Solvern Innovations, founded by UMBC graduate Andre Gudger, currently has 120 employees and has grown by more than 3,000 percent since it was founded in 2003, according to its Web site.
The nod from SmartCEO is Solvern's second recognition of growth from a business publication in the last few months.
In October, Inc. Magazine's ranking of 5,000 companies nationwide named Solvern as the 52nd fastest growing privately-owned company, the fifth fastest growing government services company and the fastest growing Baltimore-based company.
The magazine reported Solvern's revenue went from $309,375 in 2004 to $9.3 million in 2007.

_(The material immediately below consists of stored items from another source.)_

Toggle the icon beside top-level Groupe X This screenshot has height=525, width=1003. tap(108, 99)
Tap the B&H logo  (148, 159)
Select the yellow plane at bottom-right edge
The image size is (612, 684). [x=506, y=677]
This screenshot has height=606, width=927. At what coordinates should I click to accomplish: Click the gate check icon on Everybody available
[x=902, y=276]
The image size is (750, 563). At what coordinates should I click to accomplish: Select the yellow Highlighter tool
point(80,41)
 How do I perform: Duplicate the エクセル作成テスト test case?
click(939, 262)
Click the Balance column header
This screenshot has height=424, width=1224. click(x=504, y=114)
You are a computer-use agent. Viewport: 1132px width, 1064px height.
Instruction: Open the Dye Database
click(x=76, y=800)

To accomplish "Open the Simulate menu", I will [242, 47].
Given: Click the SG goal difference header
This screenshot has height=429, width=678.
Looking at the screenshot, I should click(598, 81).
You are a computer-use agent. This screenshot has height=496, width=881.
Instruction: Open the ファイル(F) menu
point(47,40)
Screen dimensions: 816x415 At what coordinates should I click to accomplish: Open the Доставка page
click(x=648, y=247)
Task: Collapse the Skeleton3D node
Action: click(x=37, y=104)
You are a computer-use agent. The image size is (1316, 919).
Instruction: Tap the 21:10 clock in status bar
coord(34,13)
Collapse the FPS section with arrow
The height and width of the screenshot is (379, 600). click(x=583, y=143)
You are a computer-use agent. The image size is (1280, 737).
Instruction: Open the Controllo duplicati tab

Gudger could not be reached for comment.
According to Georgia Patton, senior editor at SmartCEO and project manager for the Future 50 project, the magazine's staff merged data on revenue and employee growth to produce its list.
The list, in its fifth year, names the top 50 growing businesses alphabetically, not in order of growth.
The list is a particularly powerful indication of success this year because of the economy, Patton said.
"It's important, given the current state of the economy, to be able to say that while a lot of companies have fallen by the wayside or have not been doing as well, some companies are doing well," Patton said. "It's kind of a light in the clouds."
Both Next Breath and Solvern will have half page profiles in SmartCEO's January 2009 issue.
According to Ellen Hemmerly, executive director of bwtech@UMBC, the recognition of the two companies' growth is an honor for the companies, the research park and UMBC.
"For the companies, it's really helpful from a business development standpoint to get this type of recognition, but it's also helpful for our program," Hemmerly said. "We worked very closely with the companies and provided a lot of different business services and support, so we think it's also a reflection of the effectiveness of our program."